When I was young, I made three plastic models. One was of a car—a '57 Chevy. Another was of a plane—a Spitfire. And a third was of the Darth Vader TIE Fighter. I was so proud of them. Each one was just like the real thing. The wheels turned on the car, and the plane’s propeller moved when you blew on it. And of course, the TIE Fighter had Darth Vader inside.
When I went to work on the internet, I had to measure things. As I discussed in my last post, Measure cloud performance like a customer, when you measure on the internet you need to measure in ways that are representative of your customers’ experiences. This affects how you measure in two ways. The first is the perspective you take when measuring, which I talked about last time. The second way is the techniques you use to perform those measurements. And those techniques are, in effect, how you make a model of what you want to know. Those childhood plastic models turn out to offer some solid guidance after all.
One technique that’s needed for measurement is something very like the the actual network conditions one wants to check. So, for example, if you want to verify that your cloud provider’s authoritative DNS is working, you must measure as though you are an ISP’s resolver. If you are trying to make sure your cloud deployment is serving your web content correctly, not only do you need to measure that the web server is up, but that the expected content shows up and renders correctly and so on.
This is like the model of the car I built. I knew what it was supposed to be like—I’d seen such a car in real life. Everything about the car needed to be in the model in order to make an effective scaled-down picture of the thing I was trying to reproduce. I knew what the real thing was like, and to make the best model I could, I had to construct something very similar.
Check the particular features
Another technique that’s needed for measurement is checking particular features that you know are needed—even if nobody ever experiences those features directly. This sort of modelling is what we do when we run synthetic tests. So, for instance, you might check whether all the DNS servers are working as expected, even though nothing on the internet ever uses all the nameservers at once. You might test every web server in a server pool, even though part of the point of pooling is exactly to make outages invisible to users. In this way, this kind of modelling is like the model of the TIE Fighter. The model was of something that existed only in a fictional universe.

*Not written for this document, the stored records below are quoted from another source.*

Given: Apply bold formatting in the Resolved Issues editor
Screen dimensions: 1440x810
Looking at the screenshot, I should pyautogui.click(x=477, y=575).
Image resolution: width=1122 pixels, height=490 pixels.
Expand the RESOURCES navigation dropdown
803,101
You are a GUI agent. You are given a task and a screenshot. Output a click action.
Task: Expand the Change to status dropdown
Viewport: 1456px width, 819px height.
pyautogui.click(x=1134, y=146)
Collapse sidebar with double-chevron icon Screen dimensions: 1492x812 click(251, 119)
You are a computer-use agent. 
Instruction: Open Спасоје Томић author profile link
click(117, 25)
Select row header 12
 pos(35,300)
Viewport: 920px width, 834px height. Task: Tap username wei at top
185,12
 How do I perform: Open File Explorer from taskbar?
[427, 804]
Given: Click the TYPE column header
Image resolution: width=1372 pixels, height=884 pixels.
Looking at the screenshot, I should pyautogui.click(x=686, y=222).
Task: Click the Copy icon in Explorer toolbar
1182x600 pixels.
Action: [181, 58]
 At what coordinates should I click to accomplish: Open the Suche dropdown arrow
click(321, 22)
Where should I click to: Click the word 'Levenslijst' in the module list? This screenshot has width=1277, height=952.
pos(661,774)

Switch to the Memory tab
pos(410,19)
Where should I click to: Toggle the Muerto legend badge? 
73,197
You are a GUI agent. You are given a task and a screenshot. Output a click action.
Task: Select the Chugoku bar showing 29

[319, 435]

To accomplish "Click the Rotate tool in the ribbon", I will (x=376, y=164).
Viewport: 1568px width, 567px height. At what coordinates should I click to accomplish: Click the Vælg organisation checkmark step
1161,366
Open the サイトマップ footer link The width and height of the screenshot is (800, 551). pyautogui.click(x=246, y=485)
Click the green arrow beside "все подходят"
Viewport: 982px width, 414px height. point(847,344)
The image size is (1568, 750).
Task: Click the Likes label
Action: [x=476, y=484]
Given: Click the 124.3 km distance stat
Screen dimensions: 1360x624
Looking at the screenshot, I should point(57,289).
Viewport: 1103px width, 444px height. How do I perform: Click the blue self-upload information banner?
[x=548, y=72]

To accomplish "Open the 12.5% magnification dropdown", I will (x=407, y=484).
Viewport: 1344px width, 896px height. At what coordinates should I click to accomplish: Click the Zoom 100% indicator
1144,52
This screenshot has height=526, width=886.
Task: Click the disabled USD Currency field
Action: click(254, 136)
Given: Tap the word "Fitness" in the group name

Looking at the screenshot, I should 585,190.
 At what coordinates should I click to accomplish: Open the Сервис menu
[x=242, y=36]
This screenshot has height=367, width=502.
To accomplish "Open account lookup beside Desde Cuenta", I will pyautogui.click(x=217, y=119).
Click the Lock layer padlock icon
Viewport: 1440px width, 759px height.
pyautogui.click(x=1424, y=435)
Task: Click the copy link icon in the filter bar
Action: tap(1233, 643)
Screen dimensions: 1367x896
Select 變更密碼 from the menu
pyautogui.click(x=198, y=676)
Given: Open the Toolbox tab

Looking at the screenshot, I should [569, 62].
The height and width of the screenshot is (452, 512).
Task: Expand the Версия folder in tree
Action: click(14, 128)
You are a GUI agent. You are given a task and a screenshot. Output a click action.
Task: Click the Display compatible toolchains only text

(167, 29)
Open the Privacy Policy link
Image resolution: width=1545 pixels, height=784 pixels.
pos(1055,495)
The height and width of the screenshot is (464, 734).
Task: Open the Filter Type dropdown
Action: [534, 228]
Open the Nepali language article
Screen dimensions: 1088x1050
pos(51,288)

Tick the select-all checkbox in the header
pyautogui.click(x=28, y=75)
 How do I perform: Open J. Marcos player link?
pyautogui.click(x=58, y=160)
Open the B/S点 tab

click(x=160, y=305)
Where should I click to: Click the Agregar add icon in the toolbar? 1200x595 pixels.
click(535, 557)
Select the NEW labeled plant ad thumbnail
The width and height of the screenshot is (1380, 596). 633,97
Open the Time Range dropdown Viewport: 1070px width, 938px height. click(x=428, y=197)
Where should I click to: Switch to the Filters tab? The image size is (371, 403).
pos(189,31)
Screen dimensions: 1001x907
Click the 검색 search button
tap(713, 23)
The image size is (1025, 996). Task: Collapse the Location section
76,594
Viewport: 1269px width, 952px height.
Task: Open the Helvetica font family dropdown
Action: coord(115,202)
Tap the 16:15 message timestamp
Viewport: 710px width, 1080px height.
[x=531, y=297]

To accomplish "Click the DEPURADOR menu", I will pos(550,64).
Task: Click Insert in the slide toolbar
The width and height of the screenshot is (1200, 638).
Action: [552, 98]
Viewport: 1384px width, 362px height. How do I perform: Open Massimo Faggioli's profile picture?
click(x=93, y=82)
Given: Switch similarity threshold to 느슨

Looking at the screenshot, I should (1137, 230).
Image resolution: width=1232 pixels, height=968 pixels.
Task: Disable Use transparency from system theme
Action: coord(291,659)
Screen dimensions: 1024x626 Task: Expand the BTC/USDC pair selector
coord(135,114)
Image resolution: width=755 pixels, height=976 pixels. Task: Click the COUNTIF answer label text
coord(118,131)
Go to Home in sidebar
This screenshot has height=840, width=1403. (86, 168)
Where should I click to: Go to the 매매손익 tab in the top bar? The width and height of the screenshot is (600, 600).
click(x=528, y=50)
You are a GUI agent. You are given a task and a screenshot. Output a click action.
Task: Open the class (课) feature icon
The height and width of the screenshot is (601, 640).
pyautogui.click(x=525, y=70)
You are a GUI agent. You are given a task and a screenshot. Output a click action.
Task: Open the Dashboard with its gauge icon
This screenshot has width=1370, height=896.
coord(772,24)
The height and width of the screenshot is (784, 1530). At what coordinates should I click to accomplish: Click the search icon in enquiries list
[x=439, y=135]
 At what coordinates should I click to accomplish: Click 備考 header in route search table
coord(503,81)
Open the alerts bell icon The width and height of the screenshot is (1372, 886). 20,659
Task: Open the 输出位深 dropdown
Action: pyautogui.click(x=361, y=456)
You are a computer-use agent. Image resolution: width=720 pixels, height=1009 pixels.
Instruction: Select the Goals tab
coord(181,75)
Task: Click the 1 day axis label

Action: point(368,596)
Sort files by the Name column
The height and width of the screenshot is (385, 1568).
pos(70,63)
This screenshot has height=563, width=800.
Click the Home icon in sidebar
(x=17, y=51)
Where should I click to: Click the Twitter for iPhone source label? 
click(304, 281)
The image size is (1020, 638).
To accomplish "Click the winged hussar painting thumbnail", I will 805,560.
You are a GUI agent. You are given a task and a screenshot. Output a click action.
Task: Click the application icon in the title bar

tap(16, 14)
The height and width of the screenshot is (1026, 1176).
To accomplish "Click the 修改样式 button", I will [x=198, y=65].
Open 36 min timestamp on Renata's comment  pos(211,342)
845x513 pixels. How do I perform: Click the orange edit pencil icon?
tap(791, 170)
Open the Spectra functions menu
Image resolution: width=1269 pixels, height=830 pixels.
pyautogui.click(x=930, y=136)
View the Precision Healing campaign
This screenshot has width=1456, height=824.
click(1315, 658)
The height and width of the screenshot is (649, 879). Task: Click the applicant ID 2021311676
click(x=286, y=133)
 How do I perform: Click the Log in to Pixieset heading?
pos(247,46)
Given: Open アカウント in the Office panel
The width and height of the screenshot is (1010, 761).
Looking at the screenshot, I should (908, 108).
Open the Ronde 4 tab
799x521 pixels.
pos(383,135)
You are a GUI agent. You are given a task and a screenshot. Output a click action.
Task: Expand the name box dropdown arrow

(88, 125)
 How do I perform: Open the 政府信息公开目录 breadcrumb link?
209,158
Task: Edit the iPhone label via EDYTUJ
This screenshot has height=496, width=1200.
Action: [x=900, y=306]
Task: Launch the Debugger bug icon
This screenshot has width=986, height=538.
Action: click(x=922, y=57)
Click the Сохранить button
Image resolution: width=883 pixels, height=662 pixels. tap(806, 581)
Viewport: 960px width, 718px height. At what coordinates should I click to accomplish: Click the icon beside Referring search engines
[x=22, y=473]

To measure effectively in the cloud, you need both of these techniques. And as I’ve already said repeatedly in this sequence, measuring correctly requires a lot of knowledge about what your application is like. When you deploy in the cloud, you need to measure more, not less, because your control over the environment is gone. The techniques are complementary:
-
Use the “car model” style of measurement to ensure your users’ experiences are good. These kinds of models are good candidates for triggering urgent alerts—the sort that cause operations staff to get paged. When one of these models shows a fault, it is a good bet that someone on the internet is having a bad experience. These models are very bad for troubleshooting, however, because all they tell you is that there is a mismatch between what you expect and what actually happens.
-
Use the “TIE Fighter model” style of measurement to understand what is going on. Individually, these models are usually very bad candidates for triggering alerts to your operations staff. Because they usually model parts of your system that nobody will see directly, what they provide you with is a total picture of the parts of your system. This kind of modeling is, therefore, really good for allowing you to see changes over time and for producing trend lines that allow you to catch problems before your customers might see them.
But what of the airplane-style models? They are the ones to be worried about. When I built my model Spitfire, I had never seen such a plane. I had to trust the people who made the model kit to have built the model correctly. Unfortunately, too many operational models are like this; they provide a picture of something, but it's impossible for you to know whether it is accurate. And this issue is often worse when you use cloud measurement systems because you do not know exactly what they are measuring.
When you move into the cloud, you need to measure everything. Otherwise, you really are in a cloud: everything is grey, and you can’t see where you are going. But with good modeling, you can have a clear, high-contrast view of what is going on even though you don’t have control of the underlying systems. The result: a high-quality service your customers can rely on. Then you will really know that you are building better networks.